For the entries below, repeat exactly each line starting with the one that contains "Select the CSAT star icon in sidebar" and going on through the one that contains "Task: Toggle the panel visibility icon", and no others.

Extracted records:
========
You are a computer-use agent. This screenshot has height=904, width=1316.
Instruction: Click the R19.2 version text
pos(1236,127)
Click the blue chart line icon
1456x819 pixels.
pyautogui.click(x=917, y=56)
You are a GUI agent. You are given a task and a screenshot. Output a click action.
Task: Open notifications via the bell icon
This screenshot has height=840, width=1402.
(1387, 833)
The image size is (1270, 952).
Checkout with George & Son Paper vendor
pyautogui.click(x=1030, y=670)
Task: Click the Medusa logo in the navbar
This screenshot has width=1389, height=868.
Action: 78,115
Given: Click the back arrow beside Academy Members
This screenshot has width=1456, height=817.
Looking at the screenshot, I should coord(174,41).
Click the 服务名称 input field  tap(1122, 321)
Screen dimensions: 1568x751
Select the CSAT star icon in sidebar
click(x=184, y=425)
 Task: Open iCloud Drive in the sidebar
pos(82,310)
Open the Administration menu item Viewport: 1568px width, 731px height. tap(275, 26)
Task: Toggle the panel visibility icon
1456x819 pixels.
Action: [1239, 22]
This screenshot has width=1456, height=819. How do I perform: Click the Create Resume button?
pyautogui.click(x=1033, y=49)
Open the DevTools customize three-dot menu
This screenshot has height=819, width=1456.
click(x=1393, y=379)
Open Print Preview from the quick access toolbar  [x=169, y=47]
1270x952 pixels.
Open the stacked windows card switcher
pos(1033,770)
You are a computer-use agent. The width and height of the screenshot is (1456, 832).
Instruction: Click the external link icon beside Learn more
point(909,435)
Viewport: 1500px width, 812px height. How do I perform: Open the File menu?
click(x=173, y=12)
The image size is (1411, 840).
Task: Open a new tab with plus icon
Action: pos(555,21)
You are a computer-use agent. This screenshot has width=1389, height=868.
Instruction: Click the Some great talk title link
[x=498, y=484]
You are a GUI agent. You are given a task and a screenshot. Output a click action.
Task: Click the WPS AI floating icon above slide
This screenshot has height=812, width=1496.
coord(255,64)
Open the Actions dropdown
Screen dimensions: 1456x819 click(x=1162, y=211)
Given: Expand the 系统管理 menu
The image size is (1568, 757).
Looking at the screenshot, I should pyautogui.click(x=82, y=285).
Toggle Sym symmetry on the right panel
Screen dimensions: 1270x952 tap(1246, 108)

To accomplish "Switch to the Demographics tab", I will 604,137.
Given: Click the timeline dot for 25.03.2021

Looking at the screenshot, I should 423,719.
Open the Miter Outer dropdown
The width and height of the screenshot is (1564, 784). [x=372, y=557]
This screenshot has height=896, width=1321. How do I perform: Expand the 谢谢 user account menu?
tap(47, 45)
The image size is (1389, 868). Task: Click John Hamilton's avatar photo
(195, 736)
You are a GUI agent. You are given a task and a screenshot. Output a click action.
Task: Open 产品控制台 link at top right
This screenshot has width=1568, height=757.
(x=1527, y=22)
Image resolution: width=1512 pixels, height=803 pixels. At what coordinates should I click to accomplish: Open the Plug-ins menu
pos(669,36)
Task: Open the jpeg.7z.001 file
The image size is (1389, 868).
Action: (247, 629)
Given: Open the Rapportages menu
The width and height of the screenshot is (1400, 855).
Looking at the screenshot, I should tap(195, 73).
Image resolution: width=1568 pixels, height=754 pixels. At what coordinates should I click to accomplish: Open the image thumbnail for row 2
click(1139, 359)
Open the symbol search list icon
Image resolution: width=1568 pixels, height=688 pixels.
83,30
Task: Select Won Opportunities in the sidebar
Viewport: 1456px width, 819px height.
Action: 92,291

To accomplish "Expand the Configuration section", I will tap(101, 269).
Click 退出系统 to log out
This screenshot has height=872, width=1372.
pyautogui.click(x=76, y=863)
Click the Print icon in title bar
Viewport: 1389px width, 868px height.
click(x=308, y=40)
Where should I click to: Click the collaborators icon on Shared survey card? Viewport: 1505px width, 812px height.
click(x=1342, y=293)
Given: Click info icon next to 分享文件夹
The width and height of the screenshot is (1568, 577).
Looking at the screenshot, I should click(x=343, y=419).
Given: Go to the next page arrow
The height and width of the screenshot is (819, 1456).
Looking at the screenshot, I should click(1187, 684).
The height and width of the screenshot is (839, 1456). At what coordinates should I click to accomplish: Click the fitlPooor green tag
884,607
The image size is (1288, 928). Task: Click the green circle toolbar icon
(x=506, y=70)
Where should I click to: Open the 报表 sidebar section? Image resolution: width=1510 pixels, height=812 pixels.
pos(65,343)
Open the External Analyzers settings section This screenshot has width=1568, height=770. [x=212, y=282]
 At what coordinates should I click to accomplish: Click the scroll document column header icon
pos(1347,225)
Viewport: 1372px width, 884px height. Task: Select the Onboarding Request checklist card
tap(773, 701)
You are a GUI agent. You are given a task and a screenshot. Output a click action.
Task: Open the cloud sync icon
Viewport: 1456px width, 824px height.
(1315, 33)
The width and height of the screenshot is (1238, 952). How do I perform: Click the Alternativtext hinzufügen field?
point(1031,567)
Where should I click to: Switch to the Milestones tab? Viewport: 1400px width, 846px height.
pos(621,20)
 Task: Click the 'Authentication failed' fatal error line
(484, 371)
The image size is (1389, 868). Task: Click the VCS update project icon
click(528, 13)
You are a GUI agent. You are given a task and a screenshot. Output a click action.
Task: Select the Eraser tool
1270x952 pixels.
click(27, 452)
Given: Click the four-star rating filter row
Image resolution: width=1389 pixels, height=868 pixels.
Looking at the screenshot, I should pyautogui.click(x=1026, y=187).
========
Exercise answer:
Select the CSAT star icon in sidebar
click(x=184, y=425)
 Task: Open iCloud Drive in the sidebar
pos(82,310)
Open the Administration menu item Viewport: 1568px width, 731px height. tap(275, 26)
Task: Toggle the panel visibility icon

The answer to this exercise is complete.